However, I also have a few reservations already, including the following:

  • Conditional formatting cannot take a “cutoff” value from another cell. For example, in the screenshot below, G2 is invalid. Only a numeric value can be entered when a comparison operator is selected from the menu.
    Conditional formatting limitations in Numbers
    If G2 had been a cell with a slider, one could envisage formatting changing on-the-fly while dragging the slider, which would have been awesome. Sadly it wasn’t to be.
  • No “freeze panes” option. Anyone who has used Excel knows (or can appreciate) how useful it can be to have your own column or row headers visible at all times when scrolling around. While Numbers ably keeps the row and column headings on screen when scrolling, no option equivalent to Excel’s Freeze panes seems to be available. This makes it a real pain to keep track of which column or row is which in a large spreadsheet.
  • Fairly limited graphing. Coming from a scientific background, I’d really like to see the graphs supporting error bars and some linear and polynomial regression (ordinary least squares at the very minimum).
    Numbers charts
    When compared with Excel, Numbers’s graphing options look decidedly sparse.
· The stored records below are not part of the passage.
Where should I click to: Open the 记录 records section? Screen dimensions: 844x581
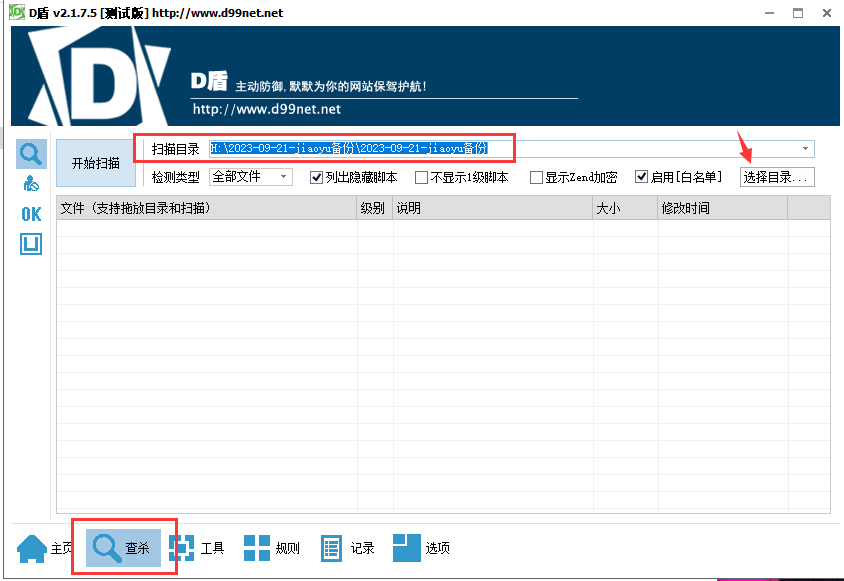pyautogui.click(x=347, y=548)
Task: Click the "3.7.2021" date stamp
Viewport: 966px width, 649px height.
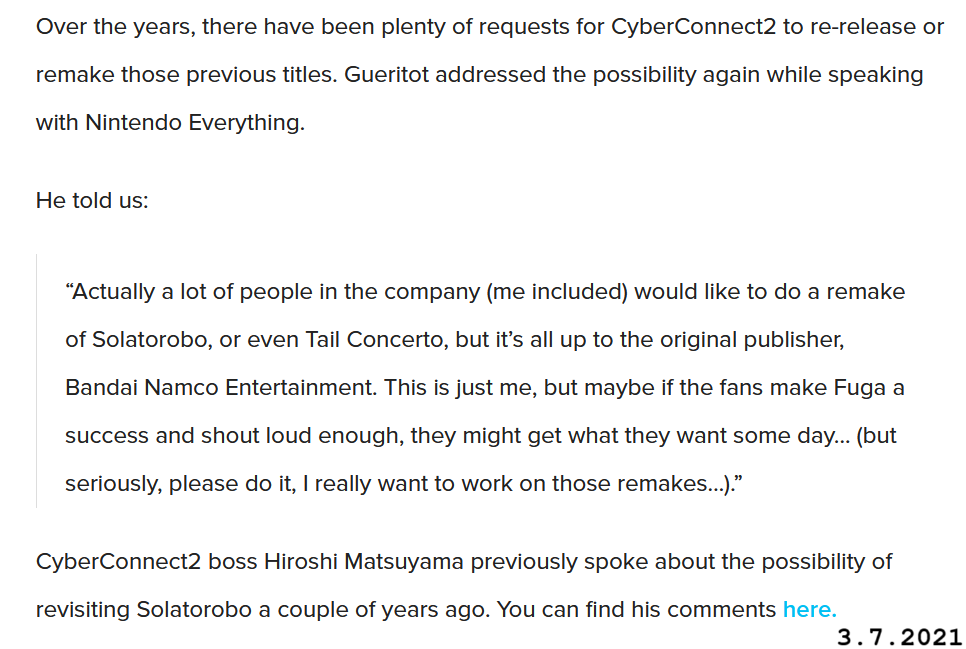Action: (899, 637)
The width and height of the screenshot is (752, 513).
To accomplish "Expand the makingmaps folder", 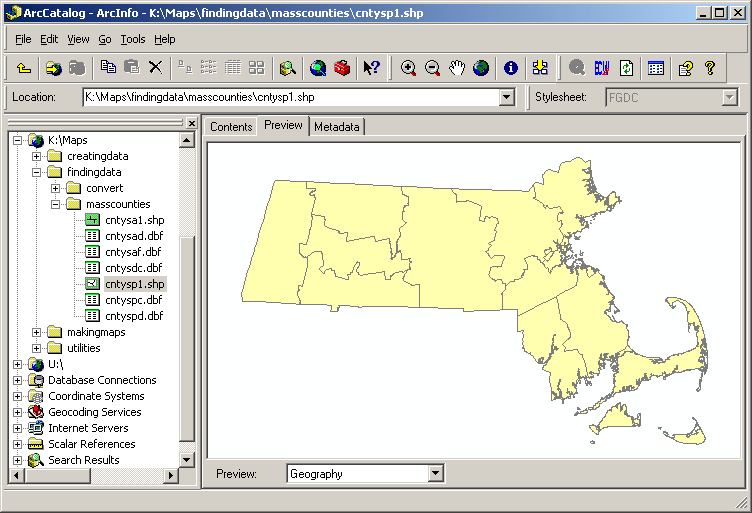I will (x=37, y=332).
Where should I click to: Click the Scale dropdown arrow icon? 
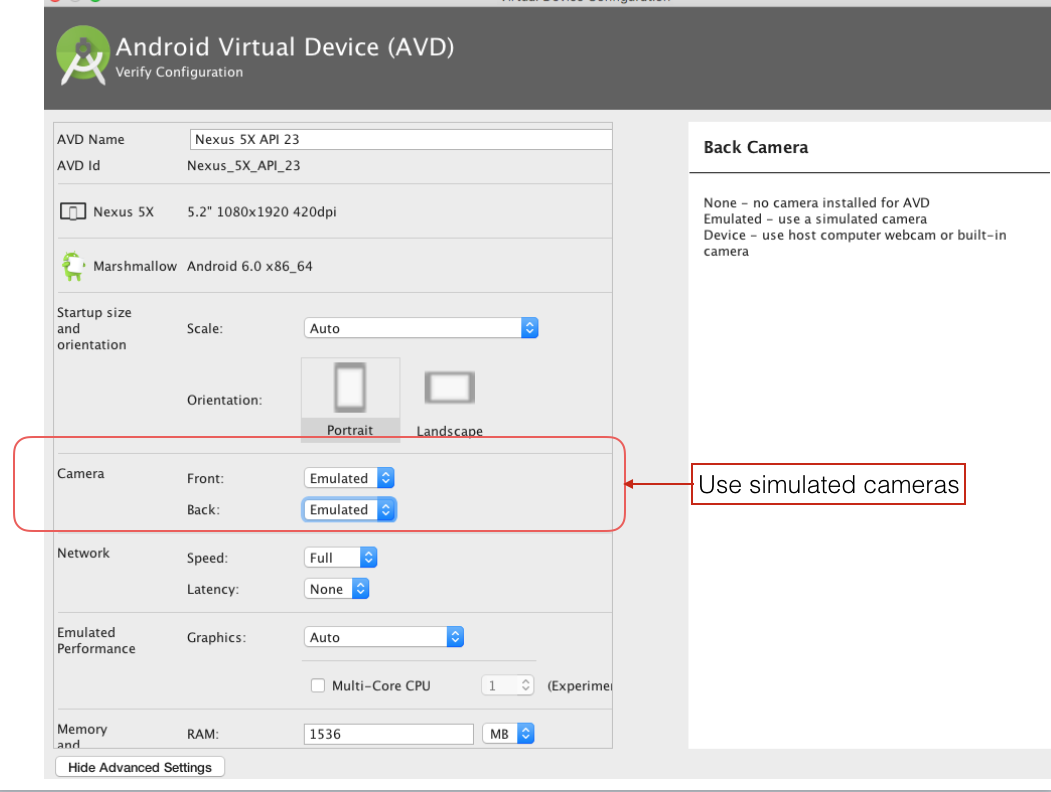tap(528, 327)
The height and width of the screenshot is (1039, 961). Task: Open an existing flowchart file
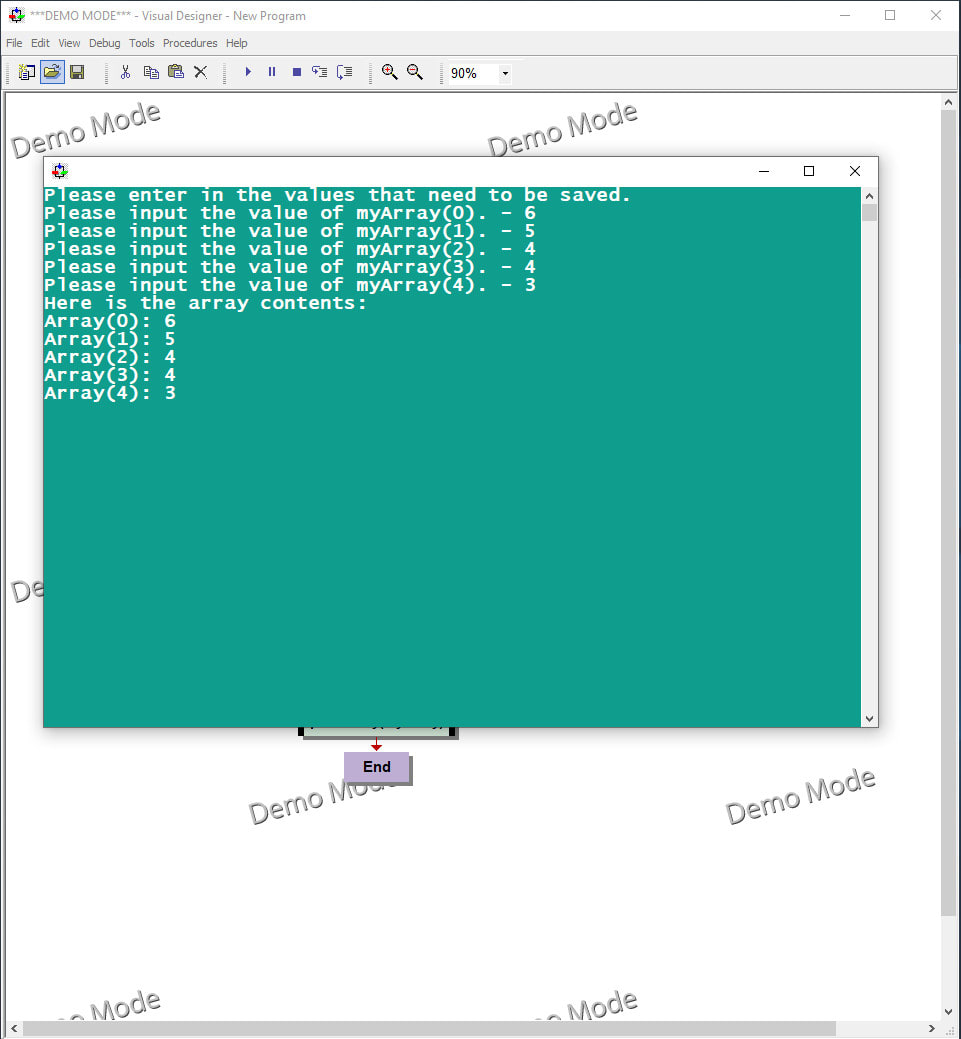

So overall, I’d say it’s a really nice 1.0 release and I think it hits the target market (“Spreadsheets the Mac way”) extremely well. While the addition of linear and polynomial regression is probably a slight frivolity for the users Apple has in mind (just use R!), I’d say that “freeze panes” is really essential for any spreadsheet package and cell references in conditional formatting would just be a great option to have.

I might post more if I come across any more nifty features or major shortcomings…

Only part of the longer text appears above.